What’s your minimum viable life partner?

What traits are necessary? What’s the order of importance?

It may seem like we’re objectifying a person. But I think each and all of us do have preferences, our own value systems, likes and dislikes that sometime with some people, it just won’t click. So to make ourselves happy, we can choose what clicks best.

2. “Love is something you create.”

You create love. You MAKE love. Love requires attention and needs work. Again, you love because you choose to love.

What matters is that you stop nitpicking on all those little flaws that really aren’t important to you and instead put more focus on loving all the great things about your partner.

 I think the above tip really speaks to a lot of us… or at least me. I used to have a perception that I know what a PERFECT love is and that I know how to make it there. But reflecting on it, I realise that the perfect love is NOT a constant thing. It doesn’t mean that love changes all the time and that love is temporary.  But what it means is that love is like an organic being or like a person who is alive or love is like a PLANT or a TREE! AND IT GROWS.

Love needs attention. Love does require work! In a relationship, love requires work from both partners who choose to love. It’s a learning process. It is not only an ends in itself but also is a means.

I believe the same goes for self-love; if you love yourself, it’d be best to stop nitpicking on all those little flaws that really aren’t important to you and instead put more focus on loving all the great things about yourself.

3. Love is NOT an answer to our problems – if it does, it won’t last.

“When love exists simply because it happened, the love is more likely to last.”

4. Reality Check: the perfect individual doesn’t, never did and never will exist.

We are all intrinsically flawed; it’s what makes us human. We can’t aim for perfect, but we can aim perfect for us. The more you get to know a person, the more you come to realize how flawed he or she really is.”

5. So…LOVE UNCONDITIONALLY!

It may sound a bit scary. But the point he makes is that “love should not come attached to any conditions. It should be an entity, a life of its own. It has to be something that survives no matter how much things change outside the relationship or how much more difficult life gets.”

“As the relationship matures and as all mental and emotional intensity begins to numb.
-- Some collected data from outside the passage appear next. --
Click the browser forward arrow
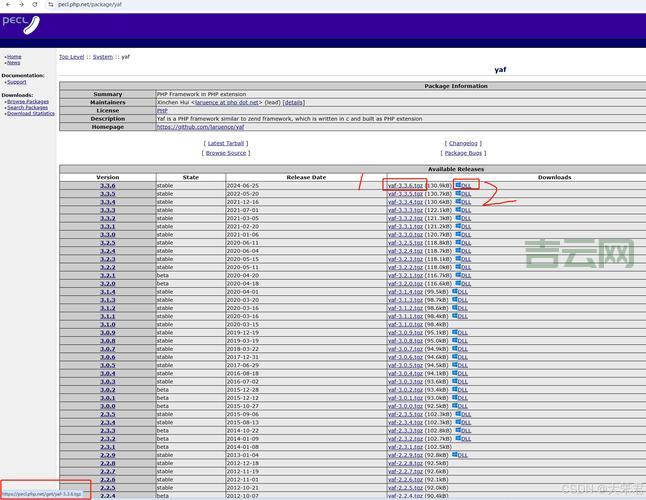 24,5
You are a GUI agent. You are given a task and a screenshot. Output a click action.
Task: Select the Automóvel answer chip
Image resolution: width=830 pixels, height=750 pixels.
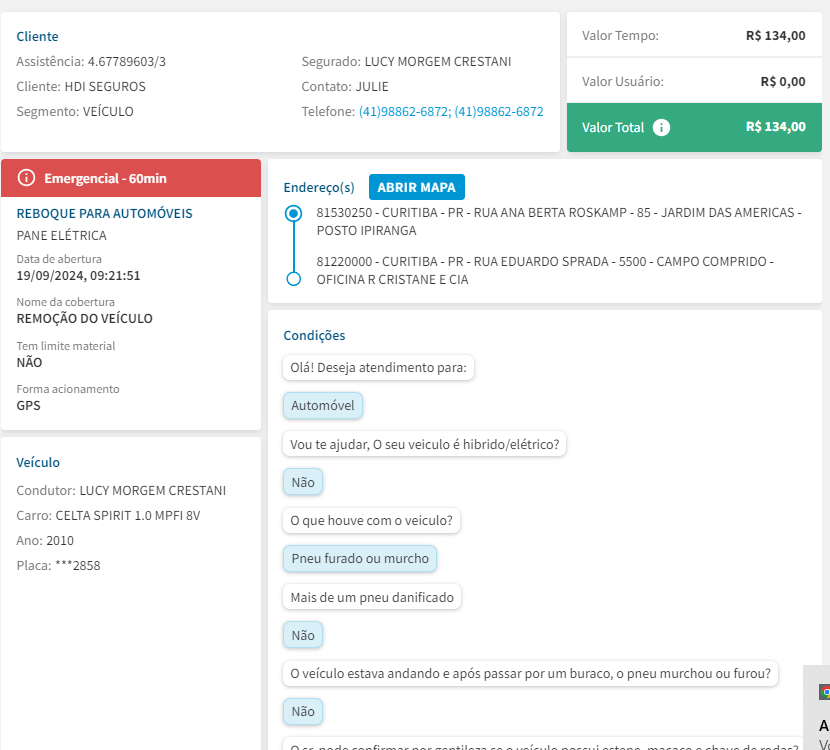pyautogui.click(x=322, y=406)
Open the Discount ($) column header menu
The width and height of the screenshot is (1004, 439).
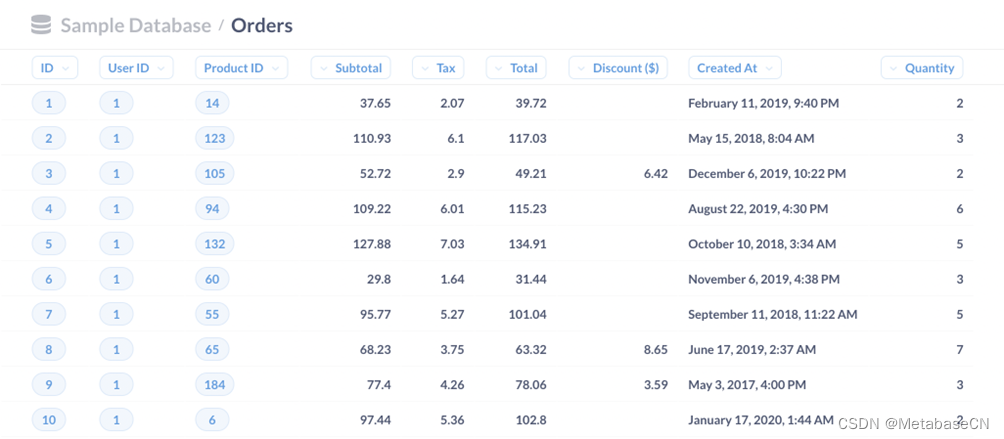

The excitement will wither, just like any other once novel experience. When it does, staying in love requires consciously choosing to love – deciding every single day that you do love this person and he or she does mean the world to you.”

Now that we’ve reached the end of this post, I’ll leave it with a hope that all of us can learn to love ourselves better and also that we can learn how to love better with our significant others.